NDA was inversely associated with BC across all subtypes (Table 3). The association was strongest for the HER2 expressing subtype (OR=0.61, CI:0.49-0.76) and weakest for TN (OR=0.81, CI:0.71-0.93), although there was no statistical evidence for heterogeneity across subtypes (Pheterogeneity=0.21). Subset to those with basal subtype, the association of BC with NDA (OR=0.77, CI:0.63-0.94) was similar to those with TN.
Analyses of PMD, DA and NDA with breast cancer subtype showed no apparent differences in associations when stratified by BMI categories (Supplemental Table 4) (Pinteraction of 0.45 (PMD) to 0.96 (dense area)).
Interactions of density phenotypes with age by BC subtype
Statistically significant interactions were seen between age group and PMD (P=0.02, Figure 1.a) and NDA (P<0.001, Figure 1.c) but not DA (P=0.61, Figure 1.b) with BC subtype. The differences in associations of PMD and NDA with breast cancer were primarily driven by the luminal A subtype, with stronger associations among younger vs. older women (Pinteraction=0.001 for PMD and Pinteraction<0.001 for NDA, Table 3, Figure 1.a). Among luminal A, women age <45 years had 70% increased risk per SD PMD while women 75 and older had a 44% increased risk per SD PMD (Table 3). Similarly, association of NDA and luminal A subtype among women <45 years was stronger (OR=0.71) compared to the older age groups (Table 3, Figure 1.c).
Discussion
Overall, our data suggest that mammographic density measures are associated with BC of all ‘intrinsic’ molecular subtypes. Although mammographic density is a strong established risk factor for BC, there have been inconsistent results across the limited studies regarding its association with ‘intrinsic’ molecular subtypes [8, 11, 13, 14, 17, 40-43]. Our study has the largest sample of breast cancer cases to date to examine the association of density phenotypes with breast cancer subtype using mammograms prior to diagnosis, as well to as examine these associations across BMI and age groups. We found similar associations of density phenotypes with breast cancer across subtypes and no differences by BMI. However, we did find differences by age that were driven by stronger associations of PMD and NDA and the luminal A subtype among younger vs. older women.
Findings from prior studies have been inconsistent.
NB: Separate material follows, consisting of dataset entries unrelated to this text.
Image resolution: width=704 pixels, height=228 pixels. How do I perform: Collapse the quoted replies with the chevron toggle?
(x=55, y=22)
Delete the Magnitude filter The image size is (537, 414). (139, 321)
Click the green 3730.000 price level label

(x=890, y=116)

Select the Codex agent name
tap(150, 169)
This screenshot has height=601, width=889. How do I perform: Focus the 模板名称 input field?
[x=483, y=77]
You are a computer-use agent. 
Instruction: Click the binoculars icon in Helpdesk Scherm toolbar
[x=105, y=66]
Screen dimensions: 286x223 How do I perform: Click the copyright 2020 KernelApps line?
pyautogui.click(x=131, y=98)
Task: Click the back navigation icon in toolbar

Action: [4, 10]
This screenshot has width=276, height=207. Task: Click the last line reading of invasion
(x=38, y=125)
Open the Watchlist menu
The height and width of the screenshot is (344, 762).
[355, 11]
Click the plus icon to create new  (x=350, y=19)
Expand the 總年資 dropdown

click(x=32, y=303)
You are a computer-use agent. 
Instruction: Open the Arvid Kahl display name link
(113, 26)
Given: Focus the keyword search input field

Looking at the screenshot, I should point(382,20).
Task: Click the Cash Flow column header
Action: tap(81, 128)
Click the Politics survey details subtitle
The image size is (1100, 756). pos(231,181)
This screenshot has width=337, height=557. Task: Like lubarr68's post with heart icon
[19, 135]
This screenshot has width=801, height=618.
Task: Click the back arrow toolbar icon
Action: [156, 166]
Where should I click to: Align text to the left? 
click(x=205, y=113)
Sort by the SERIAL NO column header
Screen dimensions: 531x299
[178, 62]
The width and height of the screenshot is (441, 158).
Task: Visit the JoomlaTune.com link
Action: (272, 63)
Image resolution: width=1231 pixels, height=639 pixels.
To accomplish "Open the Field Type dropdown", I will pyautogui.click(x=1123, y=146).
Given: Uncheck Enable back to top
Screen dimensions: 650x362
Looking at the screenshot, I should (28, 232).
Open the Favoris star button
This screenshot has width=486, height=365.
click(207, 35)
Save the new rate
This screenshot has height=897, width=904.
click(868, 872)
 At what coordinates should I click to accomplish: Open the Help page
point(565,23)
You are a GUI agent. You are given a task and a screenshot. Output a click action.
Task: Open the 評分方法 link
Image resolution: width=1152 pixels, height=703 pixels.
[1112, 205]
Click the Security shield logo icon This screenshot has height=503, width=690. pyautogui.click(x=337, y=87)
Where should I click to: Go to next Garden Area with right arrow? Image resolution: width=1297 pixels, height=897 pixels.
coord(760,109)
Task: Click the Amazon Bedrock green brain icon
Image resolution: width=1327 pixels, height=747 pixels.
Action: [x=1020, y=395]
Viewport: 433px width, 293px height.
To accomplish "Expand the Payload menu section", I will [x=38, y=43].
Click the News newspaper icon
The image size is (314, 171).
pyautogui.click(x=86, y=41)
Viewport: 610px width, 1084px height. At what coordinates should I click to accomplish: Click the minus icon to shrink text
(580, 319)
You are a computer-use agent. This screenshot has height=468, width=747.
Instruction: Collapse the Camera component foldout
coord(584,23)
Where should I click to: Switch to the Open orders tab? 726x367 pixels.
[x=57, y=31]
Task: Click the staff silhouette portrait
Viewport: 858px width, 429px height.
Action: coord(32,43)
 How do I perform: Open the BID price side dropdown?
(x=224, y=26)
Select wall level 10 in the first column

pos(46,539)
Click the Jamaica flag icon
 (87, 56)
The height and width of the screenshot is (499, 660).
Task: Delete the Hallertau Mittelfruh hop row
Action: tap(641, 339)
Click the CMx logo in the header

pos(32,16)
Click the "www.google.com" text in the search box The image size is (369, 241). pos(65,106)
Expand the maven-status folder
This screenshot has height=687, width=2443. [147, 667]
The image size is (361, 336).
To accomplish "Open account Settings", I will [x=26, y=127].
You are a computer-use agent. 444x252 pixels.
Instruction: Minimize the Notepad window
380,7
The largest study to date consisted of a case-control study from Sweden with 2632 BC patients and 15,945 controls and found an increased risk for Luminal A, Luminal B, HER2-expression and basal-like with increasing absolute dense area with no evidence of subtype heterogeneity [11]. Another study of 477 BC patients and 588 controls also did not find strong evidence that mammographic density parameters differentially affected specific BC tumor characteristics[17]. Other studies have found stronger density and breast cancer associations for HER2-expressing cancer compared to other subtypes; however, they used different measurements for density including volumetric breast density and the clinical BI-RADS measure. These included a North American study of 457 BC patients (n=59 HER-2 expressing), which found stronger associations of volumetric breast density with HER-2 expressing cancer [40], a case-only study of 1321 invasive female BCs from the Piedmont Cancer Registry that found that triple negative and luminal BH+ (ER+ and/or PR + , HER2+) were negatively and positively associated with higher breast density (by BI-RADS), respectively, compared to luminal A [8], and a case-only study from China with 2001 BC patients (n=180 HER-2 expressing) that also found increased risk of HER-2 expressing cancer among women with extremely dense breasts (by BI-RADS) relative to women with almost entirely fat or scattered fibroglandular dense breasts [12], however, this association was limited to those with normal BMI, <25 kg/m2.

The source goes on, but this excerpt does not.